Panel Data Analysis of Microdata
Dr Mark Bryan, University of Essex
13 - 24 July (two week course / 35 hrs)
Mark Bryan is a Senior Research Fellow, Institute for Social and Economic Research, University of Essex. He has published on the economics of training, the effects of the National Minimum Wage, the wage impact of trade unions, the effects of housework on wages, and the size of the gender wage gap over the wage distribution.

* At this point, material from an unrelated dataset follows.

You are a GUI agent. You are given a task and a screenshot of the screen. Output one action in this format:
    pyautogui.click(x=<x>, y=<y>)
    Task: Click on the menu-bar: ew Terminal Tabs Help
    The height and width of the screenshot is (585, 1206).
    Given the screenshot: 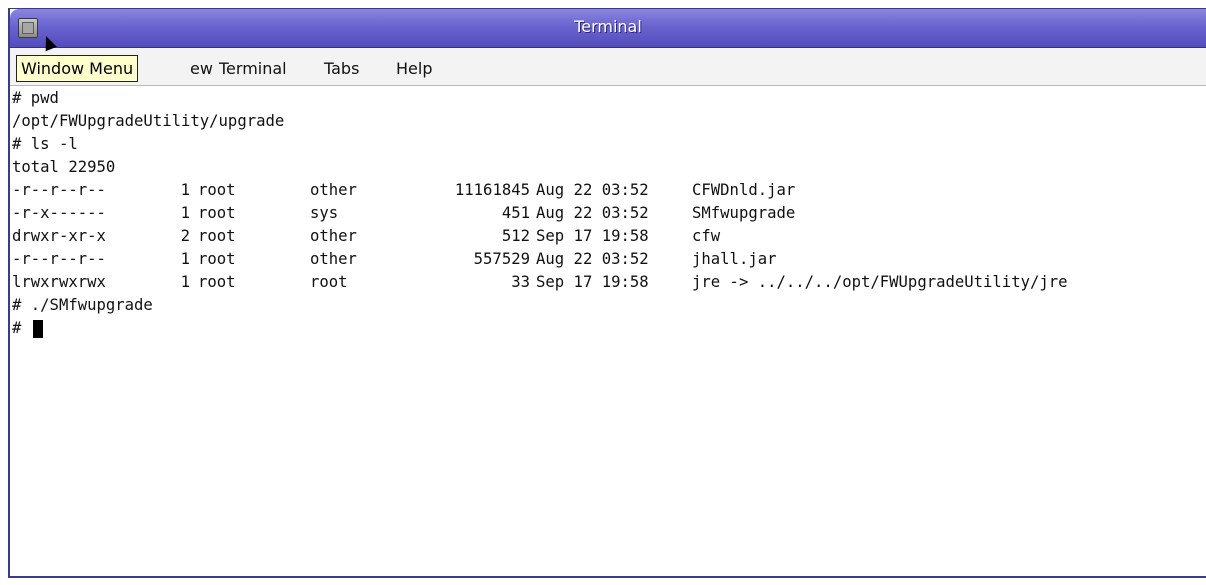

Recent research focuses on the impact of flexible work on informal care, the reaction of couples to job loss, and methods for making cross-country comparisons using survey data.
- Micro panel data contain information on many cross-sectional units (usually individual people) observed at regular time points (e.g. every year). This module will introduce micro panel data and the main techniques required for micro panel data analysis. The module will begin by discussing the advantages (and limitations) of panel data, and will show how to handle and describe a panel dataset. We will then cover linear regression techniques: fixed and random effects models, instrumental variables methods and simple dynamic regression models. Next we will look at non-linear models, such as the random effects probit and fixed effects logit, which are used to deal with discrete variables. Finally, we will examine issues of panel attrition and selection. Following each lecture, participants will work through practical examples in the computer lab using the Stata statistical package and the British Household Panel Survey. The focus of the module is applied, but some maths will be used to formalise theoretical concepts. Note that the module does not cover specific techniques for macro panels (e.g. data on countries over time) or panels with small numbers of cross-sectional units but many time points. The module does not cover survival (event history or duration) analysis.
- To develop the skills necessary to understand and assess the applications of micro panel data analysis reported in the applied economics literature; and to enable participants to apply micro panel data techniques to their own research questions.
- Essential requirements for the module are:
- (a) Final year undergraduate level knowledge of linear regression methods (OLS regression) and some familiarity with issues like sample selection and endogeneity. Some experience of non-linear methods like probit and logit would also be useful. Remedial reading for these topics is Verbeek, chapters 1–3, 5 and 7 (see below).
- (b) Intermediate level proficiency in Stata: familiarity with basic commands and experience of writing Stata do files.
- There is no single text which covers all the module topics in a way that is accessible to applied researchers (dedicated panel data texts tend to be quite technical). The following recommended books contain useful material (* indicates preferred):
- Andreß, Hans-Jürgen, Golsch, Katrin, and Schmidt, Alexander W. 2013. Applied Panel Data Analysis for Economic and Social Surveys. Springer.
- Baltagi Badi H. 2008. Econometric Analysis of Panel Data, (4th ed.) Wiley.
- *Cameron, A. C., and Trivedi, P.K. 2005. Microeconometrics: Methods and Applications. Cambridge University Press.
- Cameron, A. C., and Trivedi, P.K. 2010. Microeconometrics Using Stata, Stata Press.
- Hsiao, C. 2003. Analysis of Panel Data (Econometric Society Monographs). (2nd ed.) Cambridge University Press.
- Jones Andrew M, Rice Nigel, Bago d'Uva Teresa and Balia Silvia, 2002, Applied Health Economics, Routledge 2007.
- *Verbeek, M. 2012. A Guide to Modern Econometrics. (4th ed.). Wiley. Participants should be comfortable with the material in ch. 1–3, 5 and 7 before the course. Ch. 10 covers panel data.
- Wooldridge, Jeffrey, 2010, Econometric Analysis of Cross Section and Panel Data (2nd ed.) MIT Press.
- Andreß et al is an intuitive and fairly non-technical guide. It contains a very good treatment of descriptive techniques and key modelling concepts, but does not cover more advanced dynamic models, instrumental variables, or more sophisticated non-linear models. Verbeek, chapter 10, is more formal, but still accessible, introduction to both basic and more advanced models. Students are advised to acquire both books.